Giovanni: Sono Ospitaliere in Spagna sul Cammino di Santiago in pieno inverno. Più che accogliere io soccorro Pellegrini. La gente del Paese viene dopo pranzo a chiedermi sempre pane duro per le galline e ossa per i cani. Il 23 dicembre entra una donna, mi chiede le ossa e il pane duro. Mentre gliele chiudo in un sacchettino si avvicina al camino, non per scaldarsi ma per vedere che libro sto leggendo. Si gira, prende il pacchettino, mi stampa lo sguardo e mi cita a memoria, in italiano, le Confessioni di Sant’Agostino. Non la pagina che stavo leggendo ma quella dopo, quella che avrei letto dopo che lei se ne è andata. In negativo invece non vorrei stipare nulla nella memoria perché ci sono stati momenti un po’ più difficili, però visto che per fortuna nessuno di questi si è concluso con esiti drammatici, direi che entrano nelle prove affrontate e felicemente risolte.
 
d. Abbiamo parlato durante il nostro viaggiare lento di due programmi futuri, belli e ambiziosi; lasciandoli scaramanticamente da parte, quale altro sogno in cammino vorreste veder avverarsi in futuro?
 
Alberto: Mi piacerebbe vedere un flusso regolare di persone che viaggiano a piedi tra Roma e Santiago.
Giovanni: Unire le spoglie di Santa Bona in San Martino a Pisa con un cammino fino alle spoglie di San Giacomo il Maggiore a Compostela.

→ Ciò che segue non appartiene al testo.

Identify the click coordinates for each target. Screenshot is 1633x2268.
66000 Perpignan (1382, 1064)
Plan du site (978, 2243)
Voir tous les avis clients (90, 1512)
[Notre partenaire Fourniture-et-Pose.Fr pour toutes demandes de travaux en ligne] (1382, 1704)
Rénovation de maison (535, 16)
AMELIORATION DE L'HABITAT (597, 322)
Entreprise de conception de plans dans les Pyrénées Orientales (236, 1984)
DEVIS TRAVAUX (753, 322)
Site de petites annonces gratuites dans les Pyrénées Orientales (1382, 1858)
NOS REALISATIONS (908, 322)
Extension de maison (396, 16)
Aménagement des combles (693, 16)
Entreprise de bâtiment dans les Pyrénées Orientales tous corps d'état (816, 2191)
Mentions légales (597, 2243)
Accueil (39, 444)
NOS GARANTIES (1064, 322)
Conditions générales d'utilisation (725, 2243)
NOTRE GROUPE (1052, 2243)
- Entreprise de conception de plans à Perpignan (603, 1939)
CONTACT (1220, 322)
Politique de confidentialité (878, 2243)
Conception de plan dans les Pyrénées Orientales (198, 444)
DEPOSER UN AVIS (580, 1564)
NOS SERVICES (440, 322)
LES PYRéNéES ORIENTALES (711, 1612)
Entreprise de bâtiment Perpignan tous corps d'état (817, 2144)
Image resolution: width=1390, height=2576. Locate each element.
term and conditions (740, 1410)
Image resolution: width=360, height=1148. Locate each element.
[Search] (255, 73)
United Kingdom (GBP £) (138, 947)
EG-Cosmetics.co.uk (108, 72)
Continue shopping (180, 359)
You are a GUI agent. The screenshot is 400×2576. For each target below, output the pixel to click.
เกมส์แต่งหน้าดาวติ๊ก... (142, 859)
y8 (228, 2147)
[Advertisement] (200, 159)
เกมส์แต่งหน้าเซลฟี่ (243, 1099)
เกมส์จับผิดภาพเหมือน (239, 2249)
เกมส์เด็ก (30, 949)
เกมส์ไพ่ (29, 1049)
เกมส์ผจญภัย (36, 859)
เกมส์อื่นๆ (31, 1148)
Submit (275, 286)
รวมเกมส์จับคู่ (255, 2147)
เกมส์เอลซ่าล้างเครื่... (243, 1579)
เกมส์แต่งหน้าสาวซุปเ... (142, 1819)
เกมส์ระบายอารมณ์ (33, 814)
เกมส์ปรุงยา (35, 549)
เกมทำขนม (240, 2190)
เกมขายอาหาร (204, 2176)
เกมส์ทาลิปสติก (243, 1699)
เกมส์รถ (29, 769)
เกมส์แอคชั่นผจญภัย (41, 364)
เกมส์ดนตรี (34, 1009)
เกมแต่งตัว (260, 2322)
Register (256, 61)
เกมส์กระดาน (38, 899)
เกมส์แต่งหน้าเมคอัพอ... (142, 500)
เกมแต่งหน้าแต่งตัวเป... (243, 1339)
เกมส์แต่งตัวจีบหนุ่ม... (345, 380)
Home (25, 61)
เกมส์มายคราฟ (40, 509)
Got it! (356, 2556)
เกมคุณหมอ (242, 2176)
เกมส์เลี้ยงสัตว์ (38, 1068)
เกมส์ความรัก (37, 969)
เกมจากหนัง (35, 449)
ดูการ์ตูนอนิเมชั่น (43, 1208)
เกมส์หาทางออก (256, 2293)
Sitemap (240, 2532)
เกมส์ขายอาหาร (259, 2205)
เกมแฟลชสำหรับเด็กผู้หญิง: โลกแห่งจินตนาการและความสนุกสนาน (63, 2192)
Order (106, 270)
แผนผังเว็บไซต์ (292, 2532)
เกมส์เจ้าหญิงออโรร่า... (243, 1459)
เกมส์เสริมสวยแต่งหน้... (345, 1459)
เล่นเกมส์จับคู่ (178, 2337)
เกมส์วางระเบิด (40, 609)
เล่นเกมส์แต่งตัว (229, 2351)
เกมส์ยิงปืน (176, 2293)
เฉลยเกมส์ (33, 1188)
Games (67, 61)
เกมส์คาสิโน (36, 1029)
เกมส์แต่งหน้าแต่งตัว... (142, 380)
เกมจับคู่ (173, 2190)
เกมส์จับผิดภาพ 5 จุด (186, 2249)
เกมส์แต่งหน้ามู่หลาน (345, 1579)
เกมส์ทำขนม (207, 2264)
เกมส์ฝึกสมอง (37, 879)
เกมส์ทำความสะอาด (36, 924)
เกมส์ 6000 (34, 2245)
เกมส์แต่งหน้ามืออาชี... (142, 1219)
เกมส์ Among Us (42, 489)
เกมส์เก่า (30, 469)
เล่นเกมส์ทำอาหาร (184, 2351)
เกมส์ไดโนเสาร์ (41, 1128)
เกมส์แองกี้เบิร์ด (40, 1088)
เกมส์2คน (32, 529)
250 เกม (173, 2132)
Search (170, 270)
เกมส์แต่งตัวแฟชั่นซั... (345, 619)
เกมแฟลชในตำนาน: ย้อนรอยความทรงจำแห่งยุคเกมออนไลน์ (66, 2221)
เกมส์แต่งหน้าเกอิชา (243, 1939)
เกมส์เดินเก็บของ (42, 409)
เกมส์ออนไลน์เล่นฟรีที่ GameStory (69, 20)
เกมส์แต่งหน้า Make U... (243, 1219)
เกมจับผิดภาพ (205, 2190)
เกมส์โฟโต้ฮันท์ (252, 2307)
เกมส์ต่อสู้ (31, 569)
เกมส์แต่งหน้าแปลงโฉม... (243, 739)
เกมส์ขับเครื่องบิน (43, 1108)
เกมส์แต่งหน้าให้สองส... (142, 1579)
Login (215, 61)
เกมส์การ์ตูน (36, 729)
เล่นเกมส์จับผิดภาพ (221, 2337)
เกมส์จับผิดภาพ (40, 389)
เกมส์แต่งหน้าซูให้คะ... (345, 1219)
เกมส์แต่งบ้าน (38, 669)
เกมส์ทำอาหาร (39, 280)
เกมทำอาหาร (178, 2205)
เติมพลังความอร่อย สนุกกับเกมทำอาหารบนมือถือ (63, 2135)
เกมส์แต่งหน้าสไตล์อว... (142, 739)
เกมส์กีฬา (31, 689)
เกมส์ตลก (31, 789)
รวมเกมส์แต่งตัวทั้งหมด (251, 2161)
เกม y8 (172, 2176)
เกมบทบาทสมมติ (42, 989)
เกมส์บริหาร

La piccola suora che nel 1100 ha accompagnato per nove volte pellegrini fino alla tomba di san Giacomo vorrebbe questo: Il suo Cammino.
 
d. Come già ho fatto con Riccardo Carnovalini, lascio che l’ultima domanda ve la facciate da soli e quindi l’argomento è a vostra scelta.
 
Alberto: Alla domanda “cosa ritieni importante” risponderei che io credo sia importante che lo Stato riconosca la dignità del pedone e del ciclista come reali utenti della strada, predisponendo un’apposita segnaletica di direzione e strutture di accoglienza adeguate. Oggi chi viaggia a piedi si trova in un limbo, in una zona grigia che rasenta la clandestinità, poiché cammina spesso sui bordi di strade che non sono fatte per lui, seguendo segnavia che è vietato apporre, dormendo in strutture di accoglienza semi-abusive. Un vero peccato, un’occasione che finora le Istituzioni non hanno saputo cogliere.
 
Giovanni: Domanderei a me stesso: “Giovanni ma perché cammini così? Che cosa ti sta insegnando?” e mi risponderei: “Ad Accogliere. Non avere paura dello sconosciuto ma esserne curiosi. Vederlo come una fonte di novità o di diversità, di diverse possibilità”.
 
Come immaginavo la chiacchierata/intervista con questi due amici è stata piacevole così come i due giorni passati insieme camminando. Posso solo ringraziarli nuovamente e aspettare la prossima occasione per percorrere con loro lo stesso Cammino.
 
 
Marco Parlanti

2 commenti
  1. Silvia
    Silvia dice:

    In Francia bloccano, per ore, le strade di passi alpini importanti per far passare solo ciclisti e dunque camminatori.La regola è severa ma molto civile.
    Grazie a voi
    Silvia

    Rispondi
  2. Marco
    Marco dice:

    Si ma non sempre: una pellegrina verso Santiago mi raccontava a Portomarin che c’era mancato poco la “stirassero” lungo le strade fra Lourdes e Somport…
    Dipende dai momenti e dai luoghi. I camminatori non sono così importanti come i ciclisti… forse perché non hanno le ruote sono considerati invasori della strada.